L’inconnu lui saisit le bras, et le serrant avec force :

– Pourtant, jeune homme, dit-il d’un ton grave, vous n’avez pas le droit, à votre âge, de douter de l’avenir et de croire que votre destinée sera mauvaise ; vous oubliez trop ceux qui vous aiment ; dites-vous donc que votre mère, dont vous parliez tout à l’heure, et une autre femme, qui vous porte dans son cœur, veillent sur vous !

Édouard courba la tête et de grosses larmes jaillirent de ses yeux.

Très ému, l’inconnu lui prit la main et la serra silencieusement. Au bout d’un instant, il reprit :

– Courage, jeune homme, courage, et tournez vos regards vers la radieuse espérance. Je vous le dis encore, on veille sur votre avenir et votre destinée. Les obstacles que vous voyez aujourd’hui dressés devant vous disparaîtront quand, vous serrant dans ses bras, souriante et le front rayonnant, la Dame en noir aura parlé !

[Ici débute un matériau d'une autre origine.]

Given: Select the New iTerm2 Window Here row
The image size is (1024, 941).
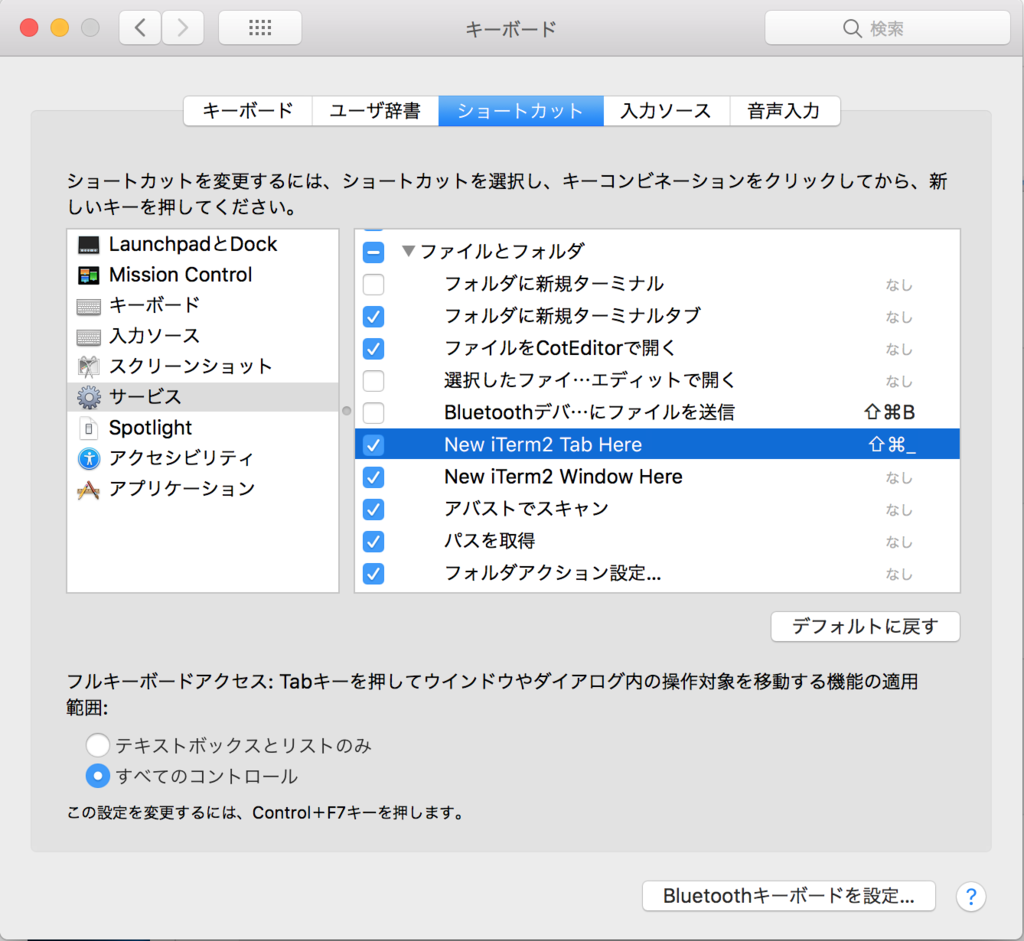Looking at the screenshot, I should pyautogui.click(x=563, y=477).
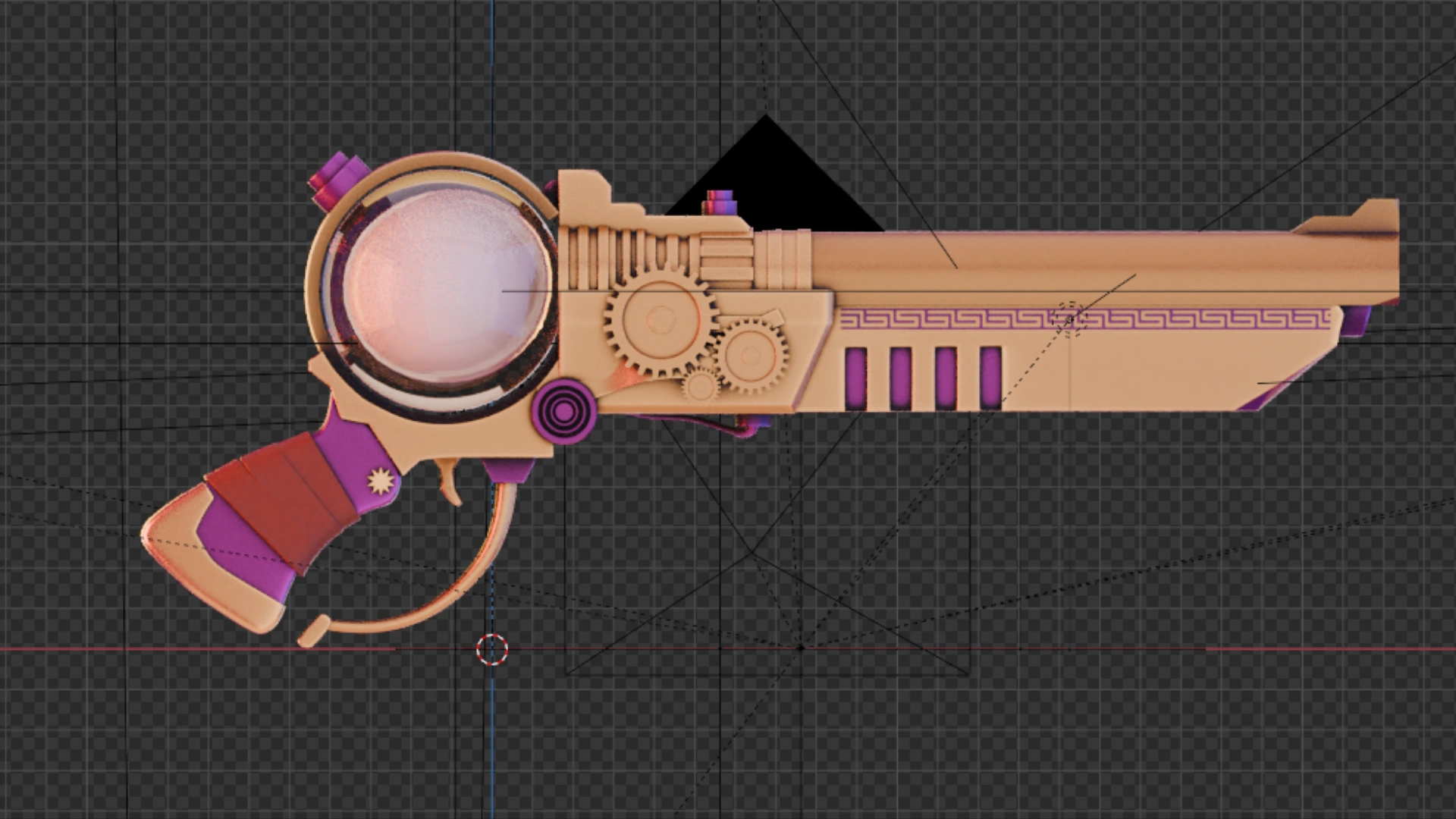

Et, maintenant, encore un mot avant de nous séparer : Réfléchissez bien à tout ce que je viens de vous dire et tâchez d’en faire votre profit.

Sur ces mots, l’inconnu s’éloigna rapidement, suivi des deux hommes qu’il appelait ses gardes du corps.

L’un de ces hommes était celui que nous avons déjà vu au bord de la Lurette, caché dans une touffe d’osiers.